Isu ke dua; Gadis cantik penunggu Mercusuar

8 1 0
                                    

Sejam mungkin perjalanan yang telah kita lewati ini hingga akhirnya mobil ini berhenti di pelataran yang terlihat seperti pantai yang cukup luas dan apik. Sepertinya ini merupakan wilayah pribadi karena untuk pantai sebagus ini tidak ada pengunjung satu pun ada di situ. Kami pun keluar hampir bebarengan dari mobil tersebut dan mobil itu pun pergi meninggalkan kami setelah Ben memberi salam kepada supir tersebut.

Kemudian kami pun kembali berjalan ke arah pantai dan menyusuri tepian pantai tersebut. Sungguh indah dan bersih pantai itu pikirku dalam hati, Sambil terus mengikuti mereka.
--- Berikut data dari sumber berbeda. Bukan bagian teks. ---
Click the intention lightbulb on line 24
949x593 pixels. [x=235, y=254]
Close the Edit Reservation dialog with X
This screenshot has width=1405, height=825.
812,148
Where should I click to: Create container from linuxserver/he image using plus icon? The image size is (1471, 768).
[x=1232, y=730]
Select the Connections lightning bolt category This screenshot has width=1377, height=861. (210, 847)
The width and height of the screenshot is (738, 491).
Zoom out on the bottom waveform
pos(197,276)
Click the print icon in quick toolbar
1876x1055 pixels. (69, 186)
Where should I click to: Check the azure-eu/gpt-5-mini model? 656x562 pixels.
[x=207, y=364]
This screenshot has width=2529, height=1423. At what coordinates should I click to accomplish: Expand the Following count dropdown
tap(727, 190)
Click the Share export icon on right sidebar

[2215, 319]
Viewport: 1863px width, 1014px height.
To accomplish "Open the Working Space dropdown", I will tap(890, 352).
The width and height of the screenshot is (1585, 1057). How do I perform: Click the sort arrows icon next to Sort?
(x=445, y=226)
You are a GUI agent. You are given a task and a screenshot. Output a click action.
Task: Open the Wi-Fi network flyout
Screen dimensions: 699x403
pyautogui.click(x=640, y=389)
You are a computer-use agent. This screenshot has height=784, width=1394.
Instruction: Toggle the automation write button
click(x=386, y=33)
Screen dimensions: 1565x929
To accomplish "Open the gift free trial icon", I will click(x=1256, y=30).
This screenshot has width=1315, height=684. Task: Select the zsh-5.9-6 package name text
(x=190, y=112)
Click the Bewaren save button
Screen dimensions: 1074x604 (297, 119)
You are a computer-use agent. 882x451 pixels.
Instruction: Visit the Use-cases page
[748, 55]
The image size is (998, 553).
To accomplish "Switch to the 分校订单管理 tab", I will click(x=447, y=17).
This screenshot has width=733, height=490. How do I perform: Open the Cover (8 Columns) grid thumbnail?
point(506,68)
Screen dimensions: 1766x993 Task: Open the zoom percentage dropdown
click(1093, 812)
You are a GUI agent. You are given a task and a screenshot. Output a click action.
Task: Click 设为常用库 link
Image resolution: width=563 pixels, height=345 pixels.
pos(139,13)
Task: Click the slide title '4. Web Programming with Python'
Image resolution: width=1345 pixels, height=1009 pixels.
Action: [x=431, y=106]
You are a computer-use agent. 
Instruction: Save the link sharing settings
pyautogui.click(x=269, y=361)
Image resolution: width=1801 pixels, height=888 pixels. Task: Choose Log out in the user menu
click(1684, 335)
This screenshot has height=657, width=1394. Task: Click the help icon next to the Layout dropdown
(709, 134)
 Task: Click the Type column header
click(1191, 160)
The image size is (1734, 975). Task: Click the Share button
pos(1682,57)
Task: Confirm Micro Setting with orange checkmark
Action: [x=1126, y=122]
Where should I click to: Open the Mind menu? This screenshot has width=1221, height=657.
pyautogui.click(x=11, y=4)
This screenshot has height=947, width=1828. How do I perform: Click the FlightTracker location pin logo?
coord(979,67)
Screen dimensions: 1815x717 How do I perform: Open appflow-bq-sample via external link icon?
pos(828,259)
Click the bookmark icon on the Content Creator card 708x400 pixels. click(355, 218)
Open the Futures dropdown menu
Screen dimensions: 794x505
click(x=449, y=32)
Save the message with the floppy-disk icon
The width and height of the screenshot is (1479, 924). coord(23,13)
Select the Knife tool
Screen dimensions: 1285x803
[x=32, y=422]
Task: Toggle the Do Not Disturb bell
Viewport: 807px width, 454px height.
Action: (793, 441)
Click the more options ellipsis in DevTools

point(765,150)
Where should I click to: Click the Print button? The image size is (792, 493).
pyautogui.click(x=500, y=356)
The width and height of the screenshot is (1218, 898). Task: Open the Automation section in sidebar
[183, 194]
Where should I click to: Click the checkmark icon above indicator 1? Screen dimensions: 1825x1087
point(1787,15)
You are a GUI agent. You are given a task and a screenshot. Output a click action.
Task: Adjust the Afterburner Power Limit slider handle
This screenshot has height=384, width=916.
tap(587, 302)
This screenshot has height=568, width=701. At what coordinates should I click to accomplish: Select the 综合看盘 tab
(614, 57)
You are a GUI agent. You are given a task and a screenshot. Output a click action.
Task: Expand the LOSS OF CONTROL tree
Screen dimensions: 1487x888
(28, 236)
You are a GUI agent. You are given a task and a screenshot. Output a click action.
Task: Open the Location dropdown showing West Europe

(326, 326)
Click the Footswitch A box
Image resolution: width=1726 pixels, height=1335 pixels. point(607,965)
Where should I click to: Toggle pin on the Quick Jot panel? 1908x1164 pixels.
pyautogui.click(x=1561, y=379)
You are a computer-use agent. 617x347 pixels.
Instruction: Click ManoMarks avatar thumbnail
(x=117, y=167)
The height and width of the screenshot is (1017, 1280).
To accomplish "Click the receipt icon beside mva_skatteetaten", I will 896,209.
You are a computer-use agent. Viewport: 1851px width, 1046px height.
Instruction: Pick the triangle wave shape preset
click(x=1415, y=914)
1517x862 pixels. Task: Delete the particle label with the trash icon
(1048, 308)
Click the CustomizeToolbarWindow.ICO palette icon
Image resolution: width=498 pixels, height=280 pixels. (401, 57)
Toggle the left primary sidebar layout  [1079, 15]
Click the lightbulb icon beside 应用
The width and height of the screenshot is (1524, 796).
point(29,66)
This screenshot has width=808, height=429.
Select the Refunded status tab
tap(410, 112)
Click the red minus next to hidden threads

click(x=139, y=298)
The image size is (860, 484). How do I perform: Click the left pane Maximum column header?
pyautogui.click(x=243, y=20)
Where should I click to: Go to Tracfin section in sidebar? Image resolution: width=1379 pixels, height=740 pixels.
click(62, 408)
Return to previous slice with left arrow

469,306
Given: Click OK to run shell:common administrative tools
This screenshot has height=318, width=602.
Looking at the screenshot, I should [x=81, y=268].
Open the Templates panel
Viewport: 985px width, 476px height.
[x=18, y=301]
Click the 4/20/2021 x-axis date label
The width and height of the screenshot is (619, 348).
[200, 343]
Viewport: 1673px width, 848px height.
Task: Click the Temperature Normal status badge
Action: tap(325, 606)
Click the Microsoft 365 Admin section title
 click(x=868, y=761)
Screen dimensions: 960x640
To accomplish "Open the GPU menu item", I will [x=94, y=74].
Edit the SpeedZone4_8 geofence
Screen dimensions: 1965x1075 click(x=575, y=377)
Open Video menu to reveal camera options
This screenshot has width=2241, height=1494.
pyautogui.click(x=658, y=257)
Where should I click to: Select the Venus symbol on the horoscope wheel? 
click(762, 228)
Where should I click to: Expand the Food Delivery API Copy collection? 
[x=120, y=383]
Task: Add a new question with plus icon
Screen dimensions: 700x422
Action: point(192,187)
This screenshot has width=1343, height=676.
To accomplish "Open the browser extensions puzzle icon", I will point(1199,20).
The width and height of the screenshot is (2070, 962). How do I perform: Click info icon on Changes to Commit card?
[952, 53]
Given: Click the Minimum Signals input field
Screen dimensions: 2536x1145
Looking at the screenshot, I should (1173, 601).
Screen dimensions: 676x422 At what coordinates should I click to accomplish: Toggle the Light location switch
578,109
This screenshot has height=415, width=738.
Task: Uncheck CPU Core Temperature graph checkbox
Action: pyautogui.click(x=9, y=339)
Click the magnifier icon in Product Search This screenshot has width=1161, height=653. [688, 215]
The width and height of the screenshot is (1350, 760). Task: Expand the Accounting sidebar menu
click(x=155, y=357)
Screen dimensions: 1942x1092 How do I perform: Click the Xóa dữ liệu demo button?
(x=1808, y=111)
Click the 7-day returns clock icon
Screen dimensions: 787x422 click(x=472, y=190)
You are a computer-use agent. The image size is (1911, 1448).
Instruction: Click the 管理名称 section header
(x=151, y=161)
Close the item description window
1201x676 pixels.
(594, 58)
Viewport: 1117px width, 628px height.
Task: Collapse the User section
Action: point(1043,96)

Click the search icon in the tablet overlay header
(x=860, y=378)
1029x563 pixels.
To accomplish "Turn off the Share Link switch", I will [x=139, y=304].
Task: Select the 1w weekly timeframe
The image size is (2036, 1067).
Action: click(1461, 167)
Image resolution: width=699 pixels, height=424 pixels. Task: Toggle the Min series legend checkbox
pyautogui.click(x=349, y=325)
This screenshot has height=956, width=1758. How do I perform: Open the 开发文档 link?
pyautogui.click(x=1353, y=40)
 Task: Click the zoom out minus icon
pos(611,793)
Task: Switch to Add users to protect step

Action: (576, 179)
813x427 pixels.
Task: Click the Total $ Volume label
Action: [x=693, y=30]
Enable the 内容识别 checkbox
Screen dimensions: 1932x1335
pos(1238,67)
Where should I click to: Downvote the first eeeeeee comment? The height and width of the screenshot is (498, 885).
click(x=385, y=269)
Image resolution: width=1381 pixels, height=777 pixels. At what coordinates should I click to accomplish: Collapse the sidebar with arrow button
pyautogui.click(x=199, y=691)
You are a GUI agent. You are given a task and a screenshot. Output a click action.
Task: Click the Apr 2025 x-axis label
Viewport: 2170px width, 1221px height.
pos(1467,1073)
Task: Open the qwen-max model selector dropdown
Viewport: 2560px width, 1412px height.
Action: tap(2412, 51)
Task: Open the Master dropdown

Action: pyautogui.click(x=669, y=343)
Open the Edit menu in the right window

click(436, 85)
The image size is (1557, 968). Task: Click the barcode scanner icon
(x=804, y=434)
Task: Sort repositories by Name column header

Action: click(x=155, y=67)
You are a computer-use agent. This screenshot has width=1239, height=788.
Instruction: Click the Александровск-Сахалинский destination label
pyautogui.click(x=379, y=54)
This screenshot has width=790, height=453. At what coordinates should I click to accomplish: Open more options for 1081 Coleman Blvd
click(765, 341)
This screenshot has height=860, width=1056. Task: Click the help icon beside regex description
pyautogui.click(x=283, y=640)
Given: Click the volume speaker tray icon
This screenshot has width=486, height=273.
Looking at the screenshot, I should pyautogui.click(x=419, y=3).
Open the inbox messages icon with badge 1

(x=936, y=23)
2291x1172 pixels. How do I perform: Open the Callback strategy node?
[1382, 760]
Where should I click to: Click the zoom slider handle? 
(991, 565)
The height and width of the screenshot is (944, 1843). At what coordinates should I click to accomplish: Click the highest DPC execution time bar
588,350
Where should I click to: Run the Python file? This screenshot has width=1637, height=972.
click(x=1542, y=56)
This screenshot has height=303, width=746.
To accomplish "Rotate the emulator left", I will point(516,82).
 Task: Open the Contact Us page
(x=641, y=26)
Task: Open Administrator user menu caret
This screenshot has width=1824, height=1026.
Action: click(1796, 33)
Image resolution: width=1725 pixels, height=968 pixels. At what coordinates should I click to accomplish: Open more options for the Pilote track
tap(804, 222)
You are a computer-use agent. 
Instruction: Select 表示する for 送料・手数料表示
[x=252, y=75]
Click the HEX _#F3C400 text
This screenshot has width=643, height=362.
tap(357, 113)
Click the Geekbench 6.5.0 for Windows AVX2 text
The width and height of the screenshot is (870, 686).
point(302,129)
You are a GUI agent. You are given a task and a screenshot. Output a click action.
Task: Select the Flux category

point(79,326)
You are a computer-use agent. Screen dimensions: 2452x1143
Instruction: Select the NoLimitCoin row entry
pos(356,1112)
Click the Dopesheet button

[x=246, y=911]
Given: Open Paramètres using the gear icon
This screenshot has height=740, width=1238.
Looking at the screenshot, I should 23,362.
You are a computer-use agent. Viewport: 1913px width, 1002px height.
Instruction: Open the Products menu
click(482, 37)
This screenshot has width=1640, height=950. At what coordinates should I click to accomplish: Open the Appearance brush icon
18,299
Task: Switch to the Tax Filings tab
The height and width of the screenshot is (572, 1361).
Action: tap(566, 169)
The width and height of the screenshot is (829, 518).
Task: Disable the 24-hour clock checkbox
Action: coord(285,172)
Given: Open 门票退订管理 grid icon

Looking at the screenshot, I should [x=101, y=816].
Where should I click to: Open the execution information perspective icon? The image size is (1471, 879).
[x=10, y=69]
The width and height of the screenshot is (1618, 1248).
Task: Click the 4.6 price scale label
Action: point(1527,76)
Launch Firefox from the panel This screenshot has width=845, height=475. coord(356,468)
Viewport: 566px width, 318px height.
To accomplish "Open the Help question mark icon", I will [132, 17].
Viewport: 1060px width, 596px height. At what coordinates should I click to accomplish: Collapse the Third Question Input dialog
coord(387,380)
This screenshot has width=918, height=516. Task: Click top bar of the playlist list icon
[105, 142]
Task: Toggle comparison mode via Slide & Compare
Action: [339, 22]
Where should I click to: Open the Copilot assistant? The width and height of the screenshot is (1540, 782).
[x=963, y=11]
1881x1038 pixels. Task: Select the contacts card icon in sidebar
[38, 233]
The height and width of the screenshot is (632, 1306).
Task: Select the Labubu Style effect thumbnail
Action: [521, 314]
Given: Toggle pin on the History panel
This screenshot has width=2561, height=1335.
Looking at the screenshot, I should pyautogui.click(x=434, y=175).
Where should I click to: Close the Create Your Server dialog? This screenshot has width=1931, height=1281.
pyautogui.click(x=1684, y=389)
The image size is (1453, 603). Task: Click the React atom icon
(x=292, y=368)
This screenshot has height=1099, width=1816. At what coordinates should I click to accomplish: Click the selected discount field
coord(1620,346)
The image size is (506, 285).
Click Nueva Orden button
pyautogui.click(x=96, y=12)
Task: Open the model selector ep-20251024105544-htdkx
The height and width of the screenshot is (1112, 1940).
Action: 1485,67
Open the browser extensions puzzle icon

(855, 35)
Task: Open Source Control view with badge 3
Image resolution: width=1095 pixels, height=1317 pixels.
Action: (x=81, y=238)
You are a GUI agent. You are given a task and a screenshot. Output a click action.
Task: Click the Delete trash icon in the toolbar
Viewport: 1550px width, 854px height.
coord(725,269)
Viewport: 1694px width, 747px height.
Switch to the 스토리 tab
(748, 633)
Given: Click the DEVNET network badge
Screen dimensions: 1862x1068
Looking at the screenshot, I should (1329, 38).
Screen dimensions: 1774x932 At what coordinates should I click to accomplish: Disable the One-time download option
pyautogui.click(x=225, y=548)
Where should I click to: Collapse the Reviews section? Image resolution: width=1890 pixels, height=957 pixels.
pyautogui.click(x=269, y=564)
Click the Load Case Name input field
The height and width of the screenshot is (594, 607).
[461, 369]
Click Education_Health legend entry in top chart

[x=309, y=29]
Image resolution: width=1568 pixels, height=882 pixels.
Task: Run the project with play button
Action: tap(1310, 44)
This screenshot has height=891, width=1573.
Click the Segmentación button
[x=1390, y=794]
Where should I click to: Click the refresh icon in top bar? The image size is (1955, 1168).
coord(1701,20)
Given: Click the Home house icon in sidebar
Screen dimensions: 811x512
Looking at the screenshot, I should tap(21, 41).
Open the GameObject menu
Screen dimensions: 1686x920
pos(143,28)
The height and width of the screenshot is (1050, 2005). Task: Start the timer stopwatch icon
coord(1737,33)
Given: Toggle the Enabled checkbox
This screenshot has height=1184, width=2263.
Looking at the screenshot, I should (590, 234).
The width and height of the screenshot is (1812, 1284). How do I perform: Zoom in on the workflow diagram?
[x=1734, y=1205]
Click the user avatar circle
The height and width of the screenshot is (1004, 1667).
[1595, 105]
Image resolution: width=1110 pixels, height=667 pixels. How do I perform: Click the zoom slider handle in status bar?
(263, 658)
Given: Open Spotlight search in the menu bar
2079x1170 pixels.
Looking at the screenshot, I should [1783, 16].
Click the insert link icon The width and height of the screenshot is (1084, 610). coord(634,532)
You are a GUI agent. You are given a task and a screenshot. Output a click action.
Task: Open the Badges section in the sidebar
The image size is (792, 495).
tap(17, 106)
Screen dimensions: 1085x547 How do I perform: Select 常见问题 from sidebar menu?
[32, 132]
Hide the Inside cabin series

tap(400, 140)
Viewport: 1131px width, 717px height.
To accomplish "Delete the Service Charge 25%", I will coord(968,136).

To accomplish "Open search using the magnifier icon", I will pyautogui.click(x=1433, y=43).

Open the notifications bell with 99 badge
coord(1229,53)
Tak lama kemudian terlihat sebuah Mercusuar dekat tebing di pinggir pantai tersebut. Mercusuar yang kuno pikirku, bagaimana tidak di zaman yang secanggih sekarang masih ada Mercusuar yang di bangun dari batu seperti itu. Apalagi tidak ada cat atau pelapis semen sama sekali di dindingnya. Se akan bangunan itu di buat di masa lalu dan masih kokoh hingga sekarang. Kami pun masih melanjutkan perjalanan kami yang se-akan mengarah ke Mercusuar tersebut.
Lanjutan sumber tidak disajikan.